» **EXERCISE DATA**

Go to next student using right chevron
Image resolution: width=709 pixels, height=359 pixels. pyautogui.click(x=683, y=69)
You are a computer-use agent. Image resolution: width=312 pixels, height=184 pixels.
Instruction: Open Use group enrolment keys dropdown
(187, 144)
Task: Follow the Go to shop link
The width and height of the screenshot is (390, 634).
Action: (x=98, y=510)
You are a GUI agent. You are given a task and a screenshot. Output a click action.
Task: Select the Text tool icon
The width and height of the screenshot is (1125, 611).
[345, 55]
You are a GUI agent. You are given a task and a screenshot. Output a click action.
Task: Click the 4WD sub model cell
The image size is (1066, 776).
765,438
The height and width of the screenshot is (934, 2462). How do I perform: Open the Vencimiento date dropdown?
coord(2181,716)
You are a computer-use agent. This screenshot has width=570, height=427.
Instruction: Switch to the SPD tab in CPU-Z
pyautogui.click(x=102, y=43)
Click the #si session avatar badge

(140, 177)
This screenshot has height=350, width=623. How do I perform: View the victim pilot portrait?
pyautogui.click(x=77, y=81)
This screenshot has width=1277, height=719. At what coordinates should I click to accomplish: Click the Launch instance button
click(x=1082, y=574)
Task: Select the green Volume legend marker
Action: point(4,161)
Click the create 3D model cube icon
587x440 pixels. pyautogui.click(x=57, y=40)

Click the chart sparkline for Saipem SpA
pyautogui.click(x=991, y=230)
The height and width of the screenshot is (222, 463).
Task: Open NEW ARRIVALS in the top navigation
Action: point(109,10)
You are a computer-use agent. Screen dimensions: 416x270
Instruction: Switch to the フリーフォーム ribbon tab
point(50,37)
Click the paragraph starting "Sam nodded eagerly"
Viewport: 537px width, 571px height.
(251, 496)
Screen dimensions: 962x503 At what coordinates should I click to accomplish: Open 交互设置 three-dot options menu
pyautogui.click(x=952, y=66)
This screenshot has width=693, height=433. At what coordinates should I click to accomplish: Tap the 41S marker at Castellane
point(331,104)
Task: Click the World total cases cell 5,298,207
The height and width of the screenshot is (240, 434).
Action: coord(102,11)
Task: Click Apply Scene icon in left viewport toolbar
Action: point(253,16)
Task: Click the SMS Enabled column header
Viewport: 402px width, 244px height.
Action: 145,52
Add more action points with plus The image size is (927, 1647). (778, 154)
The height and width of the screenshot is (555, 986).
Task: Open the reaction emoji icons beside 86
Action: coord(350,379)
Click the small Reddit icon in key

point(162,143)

» **EXERCISE DETAILS**
Only the final stretch of the entries above is needed: print exactly the lines from the line containing "This screenshot has width=1277, height=719." through the last one.

» **ANSWER TO THIS EXERCISE**
This screenshot has width=1277, height=719. At what coordinates should I click to accomplish: Click the Launch instance button
click(x=1082, y=574)
Task: Select the green Volume legend marker
Action: point(4,161)
Click the create 3D model cube icon
587x440 pixels. pyautogui.click(x=57, y=40)

Click the chart sparkline for Saipem SpA
pyautogui.click(x=991, y=230)
The height and width of the screenshot is (222, 463).
Task: Open NEW ARRIVALS in the top navigation
Action: point(109,10)
You are a computer-use agent. Screen dimensions: 416x270
Instruction: Switch to the フリーフォーム ribbon tab
point(50,37)
Click the paragraph starting "Sam nodded eagerly"
Viewport: 537px width, 571px height.
(251, 496)
Screen dimensions: 962x503 At what coordinates should I click to accomplish: Open 交互设置 three-dot options menu
pyautogui.click(x=952, y=66)
This screenshot has width=693, height=433. At what coordinates should I click to accomplish: Tap the 41S marker at Castellane
point(331,104)
Task: Click the World total cases cell 5,298,207
The height and width of the screenshot is (240, 434).
Action: coord(102,11)
Task: Click Apply Scene icon in left viewport toolbar
Action: point(253,16)
Task: Click the SMS Enabled column header
Viewport: 402px width, 244px height.
Action: 145,52
Add more action points with plus The image size is (927, 1647). (778, 154)
The height and width of the screenshot is (555, 986).
Task: Open the reaction emoji icons beside 86
Action: coord(350,379)
Click the small Reddit icon in key

point(162,143)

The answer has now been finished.